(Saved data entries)
-- Opening Marker --

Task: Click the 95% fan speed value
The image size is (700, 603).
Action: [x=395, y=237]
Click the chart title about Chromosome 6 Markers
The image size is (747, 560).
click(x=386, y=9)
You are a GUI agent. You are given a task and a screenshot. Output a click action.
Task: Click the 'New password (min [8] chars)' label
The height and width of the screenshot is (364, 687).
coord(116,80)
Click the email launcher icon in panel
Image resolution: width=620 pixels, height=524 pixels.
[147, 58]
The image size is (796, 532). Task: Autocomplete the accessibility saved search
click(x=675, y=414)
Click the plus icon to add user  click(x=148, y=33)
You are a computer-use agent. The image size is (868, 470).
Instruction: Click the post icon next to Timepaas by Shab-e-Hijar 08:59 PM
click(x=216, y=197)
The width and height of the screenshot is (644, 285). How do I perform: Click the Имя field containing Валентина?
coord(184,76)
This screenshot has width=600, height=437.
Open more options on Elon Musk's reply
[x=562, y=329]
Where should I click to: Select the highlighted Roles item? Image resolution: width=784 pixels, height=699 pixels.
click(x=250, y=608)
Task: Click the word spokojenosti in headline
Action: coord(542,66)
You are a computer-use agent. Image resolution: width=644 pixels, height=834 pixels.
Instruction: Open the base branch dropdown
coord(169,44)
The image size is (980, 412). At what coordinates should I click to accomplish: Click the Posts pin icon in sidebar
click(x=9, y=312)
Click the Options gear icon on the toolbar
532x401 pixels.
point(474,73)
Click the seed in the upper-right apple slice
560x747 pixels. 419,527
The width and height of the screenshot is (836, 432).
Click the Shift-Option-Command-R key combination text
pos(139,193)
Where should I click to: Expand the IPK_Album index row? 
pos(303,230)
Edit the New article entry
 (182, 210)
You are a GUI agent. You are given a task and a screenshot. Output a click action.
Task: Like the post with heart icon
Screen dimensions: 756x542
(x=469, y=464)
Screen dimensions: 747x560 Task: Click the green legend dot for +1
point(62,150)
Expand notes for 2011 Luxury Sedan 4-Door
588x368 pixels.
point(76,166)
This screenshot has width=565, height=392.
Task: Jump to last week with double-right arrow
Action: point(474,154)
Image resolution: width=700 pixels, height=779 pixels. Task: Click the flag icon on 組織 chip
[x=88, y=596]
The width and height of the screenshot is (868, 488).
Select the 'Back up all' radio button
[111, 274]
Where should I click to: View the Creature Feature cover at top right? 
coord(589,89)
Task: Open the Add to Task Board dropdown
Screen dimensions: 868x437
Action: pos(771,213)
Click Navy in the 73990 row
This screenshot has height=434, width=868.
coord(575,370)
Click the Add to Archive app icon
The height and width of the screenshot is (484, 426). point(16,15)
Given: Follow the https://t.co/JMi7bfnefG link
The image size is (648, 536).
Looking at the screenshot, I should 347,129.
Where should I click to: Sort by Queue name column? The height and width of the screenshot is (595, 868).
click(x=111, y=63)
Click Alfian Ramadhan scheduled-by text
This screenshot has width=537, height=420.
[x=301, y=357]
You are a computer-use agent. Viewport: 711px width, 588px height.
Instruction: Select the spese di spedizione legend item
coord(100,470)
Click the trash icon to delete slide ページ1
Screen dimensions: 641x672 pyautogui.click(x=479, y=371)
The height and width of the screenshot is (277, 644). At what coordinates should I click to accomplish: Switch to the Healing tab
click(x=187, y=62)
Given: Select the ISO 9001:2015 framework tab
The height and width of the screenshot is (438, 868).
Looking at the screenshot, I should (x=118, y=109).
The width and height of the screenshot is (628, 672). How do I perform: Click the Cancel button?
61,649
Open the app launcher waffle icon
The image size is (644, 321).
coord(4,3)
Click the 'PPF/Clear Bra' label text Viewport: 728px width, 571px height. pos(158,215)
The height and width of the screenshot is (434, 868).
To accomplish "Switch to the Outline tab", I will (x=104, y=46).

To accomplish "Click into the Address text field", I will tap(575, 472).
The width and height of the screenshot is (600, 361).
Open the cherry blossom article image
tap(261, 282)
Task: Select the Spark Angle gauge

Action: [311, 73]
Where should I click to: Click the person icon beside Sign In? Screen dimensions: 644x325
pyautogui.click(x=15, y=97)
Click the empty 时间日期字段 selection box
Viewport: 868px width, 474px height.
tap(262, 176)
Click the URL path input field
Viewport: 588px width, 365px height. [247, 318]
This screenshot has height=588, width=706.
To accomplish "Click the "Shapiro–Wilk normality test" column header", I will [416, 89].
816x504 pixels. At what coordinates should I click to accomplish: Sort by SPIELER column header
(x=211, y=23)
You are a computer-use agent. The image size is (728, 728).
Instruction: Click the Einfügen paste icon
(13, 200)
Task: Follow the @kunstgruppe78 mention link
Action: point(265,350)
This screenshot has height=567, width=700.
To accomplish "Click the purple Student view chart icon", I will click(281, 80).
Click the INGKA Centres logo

-- Closing Marker --

TASK GOAL:
Each record shown above must be printed once more, exactly.

THE ANSWER:
Task: Click the 95% fan speed value
The image size is (700, 603).
Action: [x=395, y=237]
Click the chart title about Chromosome 6 Markers
The image size is (747, 560).
click(x=386, y=9)
You are a GUI agent. You are given a task and a screenshot. Output a click action.
Task: Click the 'New password (min [8] chars)' label
The height and width of the screenshot is (364, 687).
coord(116,80)
Click the email launcher icon in panel
Image resolution: width=620 pixels, height=524 pixels.
[147, 58]
The image size is (796, 532). Task: Autocomplete the accessibility saved search
click(x=675, y=414)
Click the plus icon to add user  click(x=148, y=33)
You are a computer-use agent. The image size is (868, 470).
Instruction: Click the post icon next to Timepaas by Shab-e-Hijar 08:59 PM
click(x=216, y=197)
The width and height of the screenshot is (644, 285). How do I perform: Click the Имя field containing Валентина?
coord(184,76)
This screenshot has width=600, height=437.
Open more options on Elon Musk's reply
[x=562, y=329]
Where should I click to: Select the highlighted Roles item? Image resolution: width=784 pixels, height=699 pixels.
click(x=250, y=608)
Task: Click the word spokojenosti in headline
Action: coord(542,66)
You are a computer-use agent. Image resolution: width=644 pixels, height=834 pixels.
Instruction: Open the base branch dropdown
coord(169,44)
The image size is (980, 412). At what coordinates should I click to accomplish: Click the Posts pin icon in sidebar
click(x=9, y=312)
Click the Options gear icon on the toolbar
532x401 pixels.
point(474,73)
Click the seed in the upper-right apple slice
560x747 pixels. 419,527
The width and height of the screenshot is (836, 432).
Click the Shift-Option-Command-R key combination text
pos(139,193)
Where should I click to: Expand the IPK_Album index row? 
pos(303,230)
Edit the New article entry
 (182, 210)
You are a GUI agent. You are given a task and a screenshot. Output a click action.
Task: Like the post with heart icon
Screen dimensions: 756x542
(x=469, y=464)
Screen dimensions: 747x560 Task: Click the green legend dot for +1
point(62,150)
Expand notes for 2011 Luxury Sedan 4-Door
588x368 pixels.
point(76,166)
This screenshot has width=565, height=392.
Task: Jump to last week with double-right arrow
Action: point(474,154)
Image resolution: width=700 pixels, height=779 pixels. Task: Click the flag icon on 組織 chip
[x=88, y=596]
The width and height of the screenshot is (868, 488).
Select the 'Back up all' radio button
[111, 274]
Where should I click to: View the Creature Feature cover at top right? 
coord(589,89)
Task: Open the Add to Task Board dropdown
Screen dimensions: 868x437
Action: pos(771,213)
Click Navy in the 73990 row
This screenshot has height=434, width=868.
coord(575,370)
Click the Add to Archive app icon
The height and width of the screenshot is (484, 426). point(16,15)
Given: Follow the https://t.co/JMi7bfnefG link
The image size is (648, 536).
Looking at the screenshot, I should 347,129.
Where should I click to: Sort by Queue name column? The height and width of the screenshot is (595, 868).
click(x=111, y=63)
Click Alfian Ramadhan scheduled-by text
This screenshot has width=537, height=420.
[x=301, y=357]
You are a computer-use agent. Viewport: 711px width, 588px height.
Instruction: Select the spese di spedizione legend item
coord(100,470)
Click the trash icon to delete slide ページ1
Screen dimensions: 641x672 pyautogui.click(x=479, y=371)
The height and width of the screenshot is (277, 644). At what coordinates should I click to accomplish: Switch to the Healing tab
click(x=187, y=62)
Given: Select the ISO 9001:2015 framework tab
The height and width of the screenshot is (438, 868).
Looking at the screenshot, I should (x=118, y=109).
The width and height of the screenshot is (628, 672). How do I perform: Click the Cancel button?
61,649
Open the app launcher waffle icon
The image size is (644, 321).
coord(4,3)
Click the 'PPF/Clear Bra' label text Viewport: 728px width, 571px height. pos(158,215)
The height and width of the screenshot is (434, 868).
To accomplish "Switch to the Outline tab", I will (x=104, y=46).

To accomplish "Click into the Address text field", I will tap(575, 472).
The width and height of the screenshot is (600, 361).
Open the cherry blossom article image
tap(261, 282)
Task: Select the Spark Angle gauge

Action: [311, 73]
Where should I click to: Click the person icon beside Sign In? Screen dimensions: 644x325
pyautogui.click(x=15, y=97)
Click the empty 时间日期字段 selection box
Viewport: 868px width, 474px height.
tap(262, 176)
Click the URL path input field
Viewport: 588px width, 365px height. [247, 318]
This screenshot has height=588, width=706.
To accomplish "Click the "Shapiro–Wilk normality test" column header", I will [416, 89].
816x504 pixels. At what coordinates should I click to accomplish: Sort by SPIELER column header
(x=211, y=23)
You are a computer-use agent. The image size is (728, 728).
Instruction: Click the Einfügen paste icon
(13, 200)
Task: Follow the @kunstgruppe78 mention link
Action: point(265,350)
This screenshot has height=567, width=700.
To accomplish "Click the purple Student view chart icon", I will click(281, 80).
Click the INGKA Centres logo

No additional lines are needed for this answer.